◆ YOUR ASSIGNMENT: Apart from the images, reproduce every record word for word.

[Stored items]
Start of Block

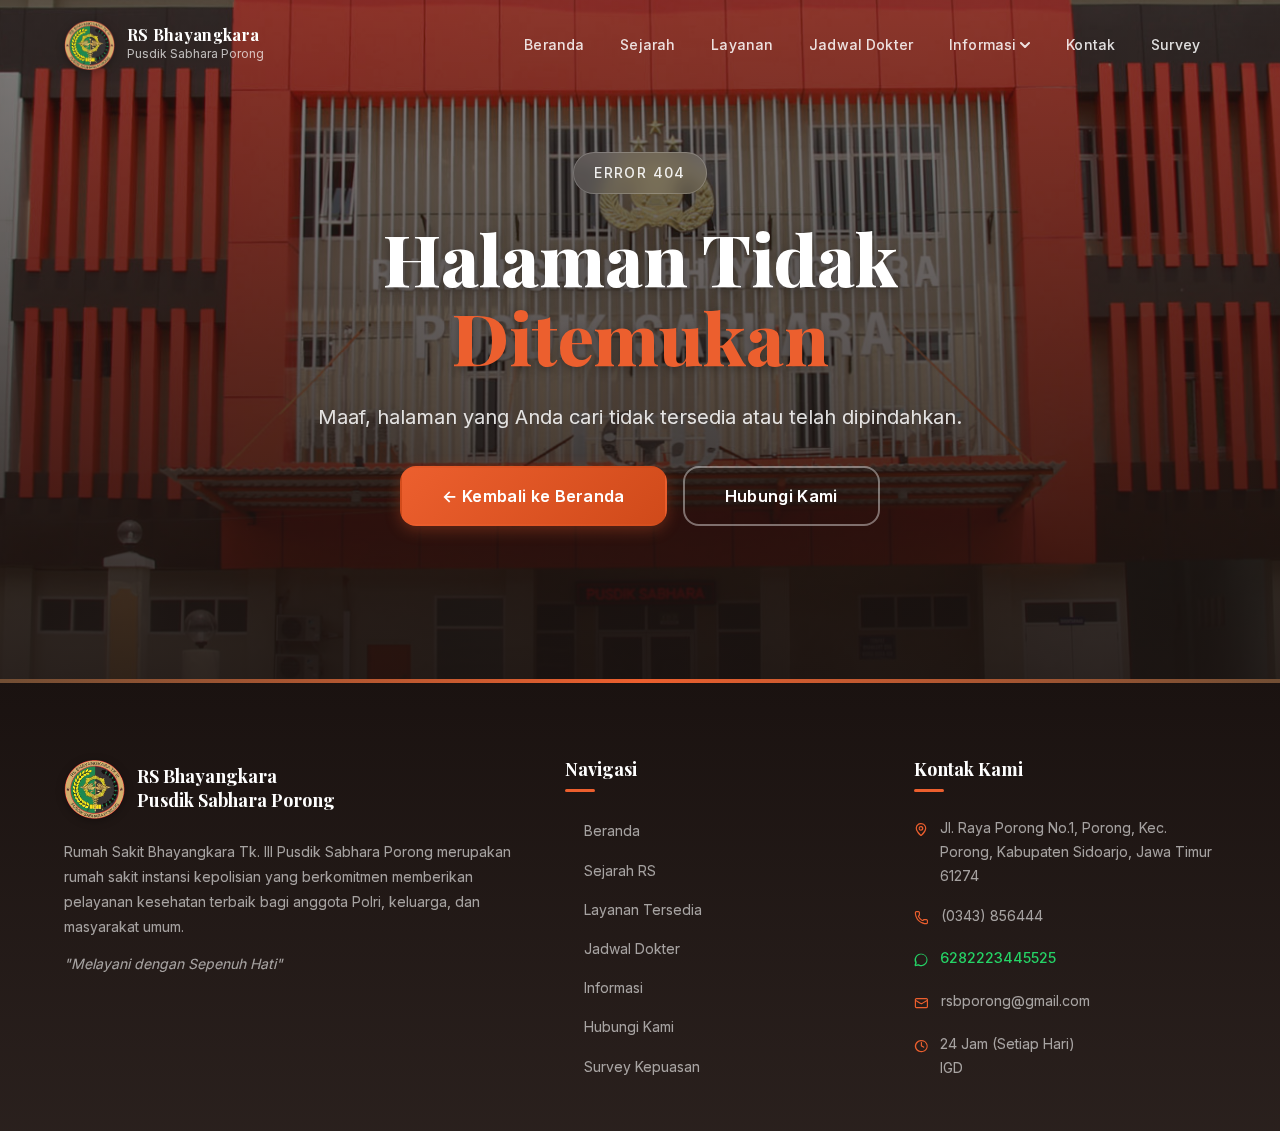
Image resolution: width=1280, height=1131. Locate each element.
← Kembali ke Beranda (533, 496)
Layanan (742, 44)
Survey (1175, 44)
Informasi (982, 44)
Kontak (1090, 44)
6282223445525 (998, 957)
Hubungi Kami (781, 496)
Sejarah (647, 44)
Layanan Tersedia (643, 909)
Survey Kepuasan (642, 1066)
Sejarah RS (620, 870)
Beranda (554, 44)
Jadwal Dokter (861, 44)
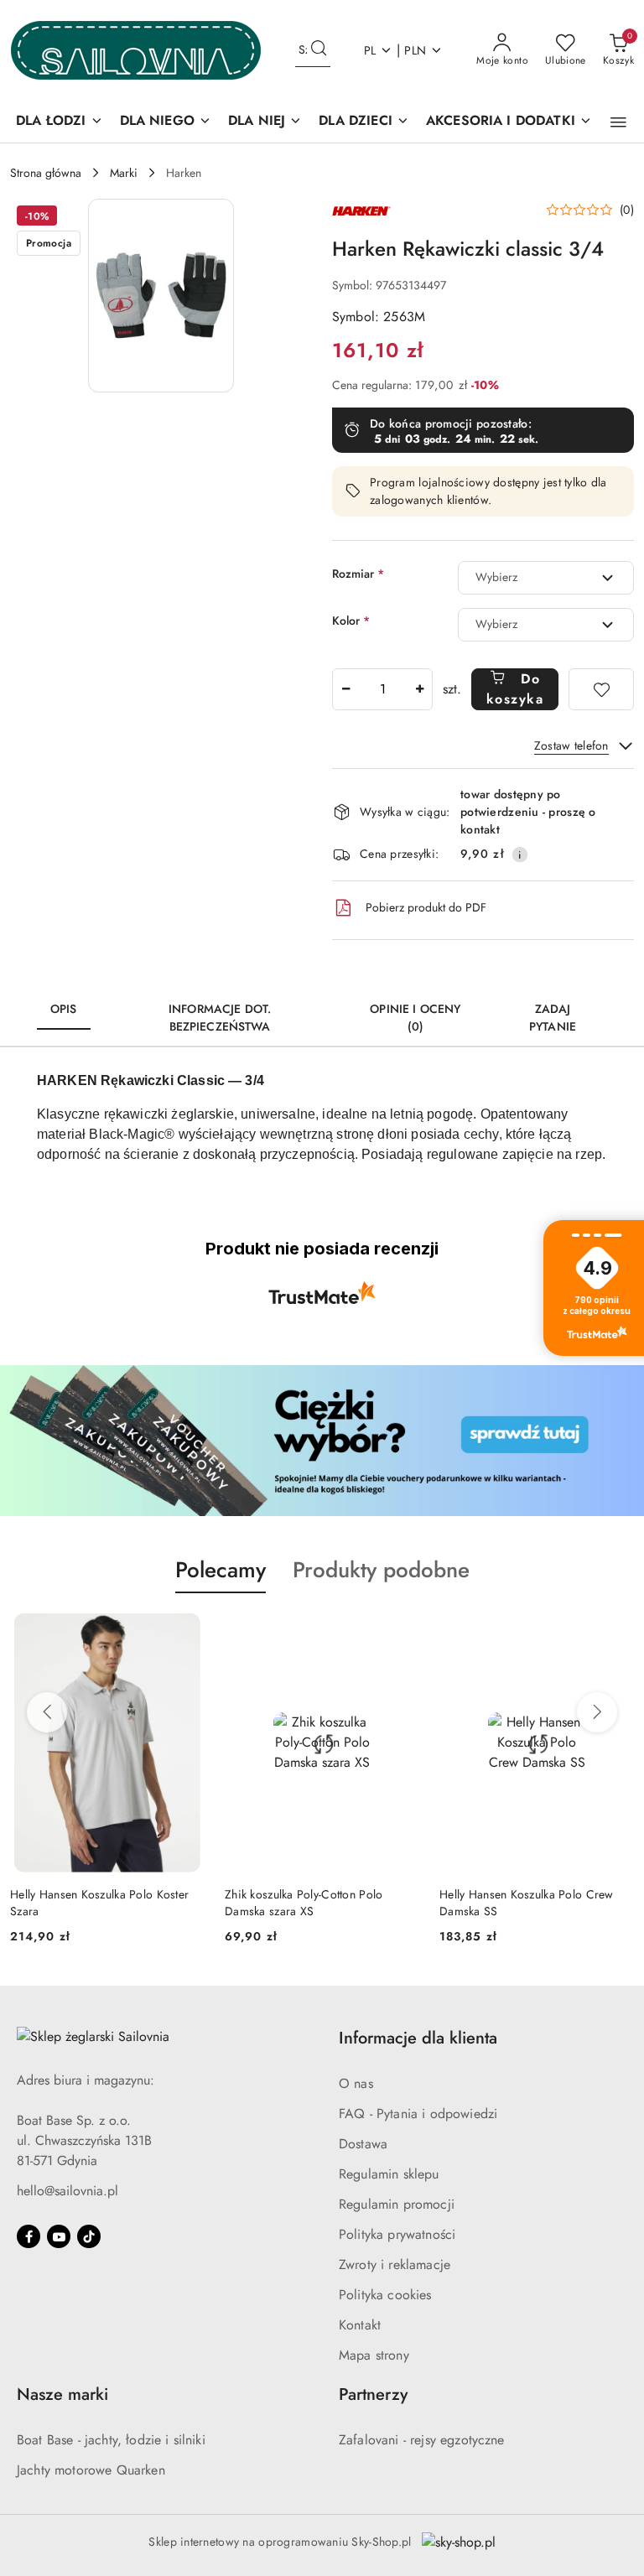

End of Block

◆ RESPONSE:
Image resolution: width=1280, height=1131. Locate each element.
← Kembali ke Beranda (533, 496)
Layanan (742, 44)
Survey (1175, 44)
Informasi (982, 44)
Kontak (1090, 44)
6282223445525 (998, 957)
Hubungi Kami (781, 496)
Sejarah (647, 44)
Layanan Tersedia (643, 909)
Survey Kepuasan (642, 1066)
Sejarah RS (620, 870)
Beranda (554, 44)
Jadwal Dokter (861, 44)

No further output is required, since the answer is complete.